» **What to do**
Print all entries below exactly, without images.

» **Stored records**
==============================

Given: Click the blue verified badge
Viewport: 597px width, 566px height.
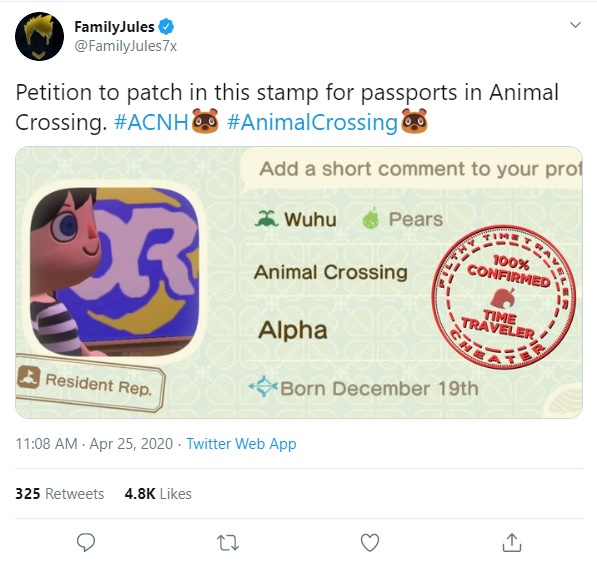Looking at the screenshot, I should point(166,27).
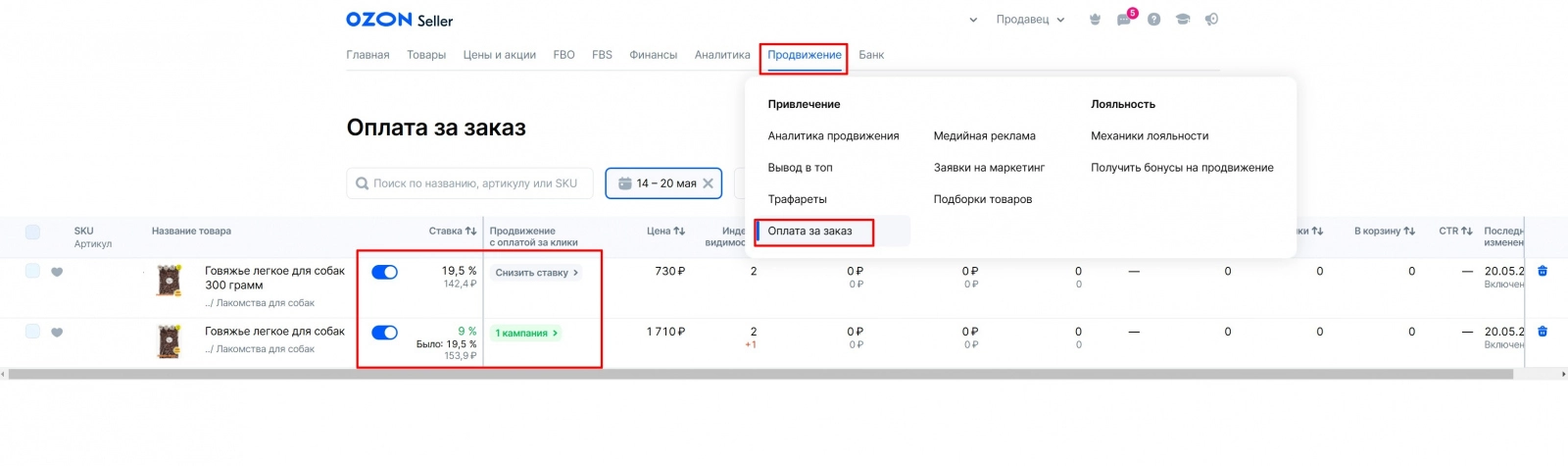Click the megaphone announcements icon

pyautogui.click(x=1212, y=19)
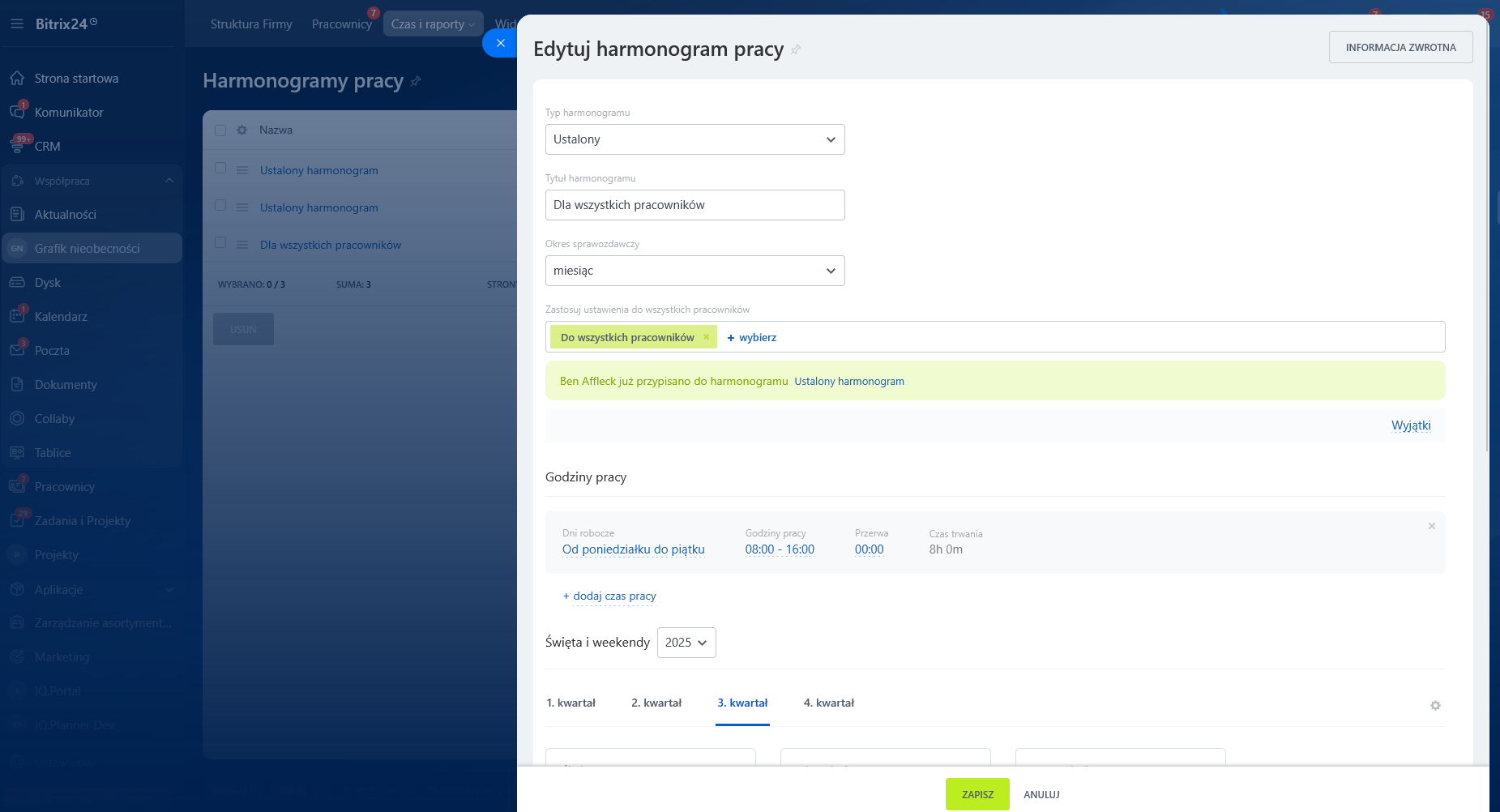Click the Wyjątki link
The image size is (1500, 812).
[x=1410, y=425]
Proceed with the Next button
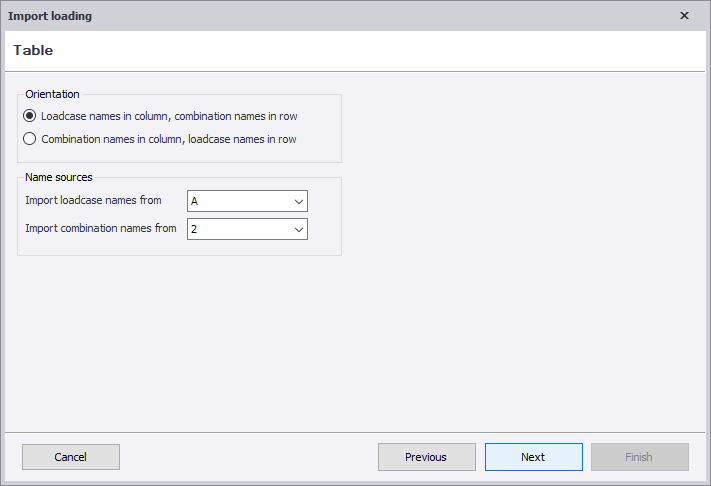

==============================

» **Solution for this exercise**
Given: Click the blue verified badge
Viewport: 597px width, 566px height.
Looking at the screenshot, I should point(166,27).
Click the megaphone announcements icon

pyautogui.click(x=1212, y=19)
Click the Wyjątki link
The image size is (1500, 812).
[x=1410, y=425]
Proceed with the Next button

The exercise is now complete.